┌──

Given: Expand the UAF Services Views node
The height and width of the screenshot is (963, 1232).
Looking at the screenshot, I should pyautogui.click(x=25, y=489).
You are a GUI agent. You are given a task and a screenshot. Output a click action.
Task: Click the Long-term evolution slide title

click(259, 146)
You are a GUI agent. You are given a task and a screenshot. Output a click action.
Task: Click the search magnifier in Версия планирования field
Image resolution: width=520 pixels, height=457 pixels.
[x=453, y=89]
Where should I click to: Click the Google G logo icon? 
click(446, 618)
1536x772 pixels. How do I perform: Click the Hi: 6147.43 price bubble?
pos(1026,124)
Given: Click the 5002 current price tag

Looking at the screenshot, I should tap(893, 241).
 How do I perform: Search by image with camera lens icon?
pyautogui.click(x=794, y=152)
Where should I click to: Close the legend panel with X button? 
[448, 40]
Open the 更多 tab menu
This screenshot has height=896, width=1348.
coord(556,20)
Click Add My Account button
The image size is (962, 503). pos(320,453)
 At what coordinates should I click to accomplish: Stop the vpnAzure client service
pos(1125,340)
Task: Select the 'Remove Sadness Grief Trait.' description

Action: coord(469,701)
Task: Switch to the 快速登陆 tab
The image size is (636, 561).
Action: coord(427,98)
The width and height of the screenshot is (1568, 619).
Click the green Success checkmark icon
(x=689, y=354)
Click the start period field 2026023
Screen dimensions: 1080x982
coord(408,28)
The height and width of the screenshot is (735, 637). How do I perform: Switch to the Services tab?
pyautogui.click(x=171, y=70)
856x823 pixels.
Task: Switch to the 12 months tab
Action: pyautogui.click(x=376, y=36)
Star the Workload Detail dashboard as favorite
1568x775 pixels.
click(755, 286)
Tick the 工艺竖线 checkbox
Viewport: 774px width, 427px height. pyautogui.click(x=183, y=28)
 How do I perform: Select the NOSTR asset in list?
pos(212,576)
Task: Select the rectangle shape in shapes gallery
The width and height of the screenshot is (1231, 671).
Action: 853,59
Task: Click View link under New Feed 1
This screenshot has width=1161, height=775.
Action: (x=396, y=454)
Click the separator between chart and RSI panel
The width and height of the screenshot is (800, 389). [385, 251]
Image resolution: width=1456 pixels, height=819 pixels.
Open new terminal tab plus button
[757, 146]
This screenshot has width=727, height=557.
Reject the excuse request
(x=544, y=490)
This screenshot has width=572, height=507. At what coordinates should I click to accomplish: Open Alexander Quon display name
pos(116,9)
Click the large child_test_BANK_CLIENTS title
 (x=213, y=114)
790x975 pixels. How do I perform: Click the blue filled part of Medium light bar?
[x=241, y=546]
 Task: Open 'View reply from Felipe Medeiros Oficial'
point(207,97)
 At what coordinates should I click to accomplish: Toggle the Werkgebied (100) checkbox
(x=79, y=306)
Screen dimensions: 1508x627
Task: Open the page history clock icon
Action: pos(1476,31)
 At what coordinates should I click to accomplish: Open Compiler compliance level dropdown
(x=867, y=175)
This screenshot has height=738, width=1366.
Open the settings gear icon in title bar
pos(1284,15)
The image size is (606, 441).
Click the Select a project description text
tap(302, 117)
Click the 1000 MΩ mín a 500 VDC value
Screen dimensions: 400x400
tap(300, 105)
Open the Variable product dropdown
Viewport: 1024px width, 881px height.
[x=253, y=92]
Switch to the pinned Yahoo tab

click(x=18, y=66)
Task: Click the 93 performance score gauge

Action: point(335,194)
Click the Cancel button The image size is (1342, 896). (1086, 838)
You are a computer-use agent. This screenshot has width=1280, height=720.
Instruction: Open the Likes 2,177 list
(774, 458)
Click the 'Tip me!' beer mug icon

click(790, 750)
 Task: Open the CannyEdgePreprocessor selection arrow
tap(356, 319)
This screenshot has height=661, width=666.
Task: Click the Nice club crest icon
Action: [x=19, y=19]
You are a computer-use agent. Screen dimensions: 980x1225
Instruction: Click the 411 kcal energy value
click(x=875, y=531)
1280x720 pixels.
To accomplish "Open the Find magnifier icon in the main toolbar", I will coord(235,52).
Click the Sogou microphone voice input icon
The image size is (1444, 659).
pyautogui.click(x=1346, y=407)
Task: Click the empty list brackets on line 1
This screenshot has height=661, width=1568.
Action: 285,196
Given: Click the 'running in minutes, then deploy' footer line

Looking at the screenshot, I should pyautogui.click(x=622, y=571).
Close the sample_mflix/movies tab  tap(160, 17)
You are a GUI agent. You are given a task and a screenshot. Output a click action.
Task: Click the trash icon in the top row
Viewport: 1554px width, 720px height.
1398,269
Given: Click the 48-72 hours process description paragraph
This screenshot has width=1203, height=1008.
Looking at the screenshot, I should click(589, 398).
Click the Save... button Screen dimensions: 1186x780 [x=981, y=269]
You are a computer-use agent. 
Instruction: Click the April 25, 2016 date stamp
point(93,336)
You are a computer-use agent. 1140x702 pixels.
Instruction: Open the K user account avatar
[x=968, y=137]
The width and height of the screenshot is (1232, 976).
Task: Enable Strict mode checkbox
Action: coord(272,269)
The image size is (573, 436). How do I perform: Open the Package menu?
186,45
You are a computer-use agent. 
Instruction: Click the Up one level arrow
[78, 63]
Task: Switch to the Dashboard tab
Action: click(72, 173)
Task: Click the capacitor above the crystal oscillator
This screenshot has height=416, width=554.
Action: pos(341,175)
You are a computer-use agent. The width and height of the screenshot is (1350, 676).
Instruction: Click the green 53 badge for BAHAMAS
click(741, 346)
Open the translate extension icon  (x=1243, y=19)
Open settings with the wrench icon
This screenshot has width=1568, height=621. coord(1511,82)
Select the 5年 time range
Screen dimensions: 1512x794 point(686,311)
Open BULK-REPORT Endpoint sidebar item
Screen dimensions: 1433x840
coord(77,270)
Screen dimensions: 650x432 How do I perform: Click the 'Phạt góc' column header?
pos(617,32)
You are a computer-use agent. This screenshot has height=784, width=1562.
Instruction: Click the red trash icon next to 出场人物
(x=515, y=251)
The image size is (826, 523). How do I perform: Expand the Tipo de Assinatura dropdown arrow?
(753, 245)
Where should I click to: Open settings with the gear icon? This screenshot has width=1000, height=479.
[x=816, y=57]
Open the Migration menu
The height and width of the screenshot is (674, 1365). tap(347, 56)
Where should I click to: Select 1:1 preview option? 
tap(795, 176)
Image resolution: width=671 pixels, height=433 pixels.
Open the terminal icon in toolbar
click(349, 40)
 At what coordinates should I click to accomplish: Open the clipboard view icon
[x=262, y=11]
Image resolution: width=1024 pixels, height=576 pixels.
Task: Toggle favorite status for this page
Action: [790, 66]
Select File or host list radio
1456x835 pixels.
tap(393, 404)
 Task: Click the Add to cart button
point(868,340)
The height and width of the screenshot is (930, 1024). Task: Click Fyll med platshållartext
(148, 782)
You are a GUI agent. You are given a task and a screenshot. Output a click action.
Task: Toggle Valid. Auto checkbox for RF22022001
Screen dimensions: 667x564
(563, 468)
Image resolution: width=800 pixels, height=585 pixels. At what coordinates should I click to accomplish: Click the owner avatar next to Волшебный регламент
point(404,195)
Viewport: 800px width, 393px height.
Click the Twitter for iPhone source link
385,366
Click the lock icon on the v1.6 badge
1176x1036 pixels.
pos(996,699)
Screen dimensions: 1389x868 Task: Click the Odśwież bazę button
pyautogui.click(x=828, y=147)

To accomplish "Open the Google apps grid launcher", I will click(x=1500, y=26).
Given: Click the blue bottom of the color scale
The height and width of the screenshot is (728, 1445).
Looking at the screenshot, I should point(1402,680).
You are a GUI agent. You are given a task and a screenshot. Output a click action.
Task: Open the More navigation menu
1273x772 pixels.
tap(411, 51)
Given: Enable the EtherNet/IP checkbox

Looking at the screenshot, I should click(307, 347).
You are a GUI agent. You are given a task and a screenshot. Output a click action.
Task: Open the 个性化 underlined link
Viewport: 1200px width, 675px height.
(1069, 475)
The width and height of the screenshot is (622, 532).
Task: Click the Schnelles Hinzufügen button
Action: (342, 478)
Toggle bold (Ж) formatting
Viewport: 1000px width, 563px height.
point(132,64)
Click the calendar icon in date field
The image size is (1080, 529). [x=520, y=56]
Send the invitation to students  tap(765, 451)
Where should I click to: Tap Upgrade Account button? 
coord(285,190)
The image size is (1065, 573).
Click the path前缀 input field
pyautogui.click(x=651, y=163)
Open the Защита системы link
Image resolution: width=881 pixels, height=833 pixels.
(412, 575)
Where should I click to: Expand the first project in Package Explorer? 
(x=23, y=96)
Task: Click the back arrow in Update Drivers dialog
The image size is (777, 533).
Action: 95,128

└──

- **YOUR INSTRUCTIONS**: Copy the material word for word, from its first line through the line containing "Looking at the screenshot, I should tap(893, 241).", including both of those lines.

- **RESULT**:
Given: Expand the UAF Services Views node
The height and width of the screenshot is (963, 1232).
Looking at the screenshot, I should pyautogui.click(x=25, y=489).
You are a GUI agent. You are given a task and a screenshot. Output a click action.
Task: Click the Long-term evolution slide title

click(259, 146)
You are a GUI agent. You are given a task and a screenshot. Output a click action.
Task: Click the search magnifier in Версия планирования field
Image resolution: width=520 pixels, height=457 pixels.
[x=453, y=89]
Where should I click to: Click the Google G logo icon? 
click(446, 618)
1536x772 pixels. How do I perform: Click the Hi: 6147.43 price bubble?
pos(1026,124)
Given: Click the 5002 current price tag

Looking at the screenshot, I should tap(893, 241).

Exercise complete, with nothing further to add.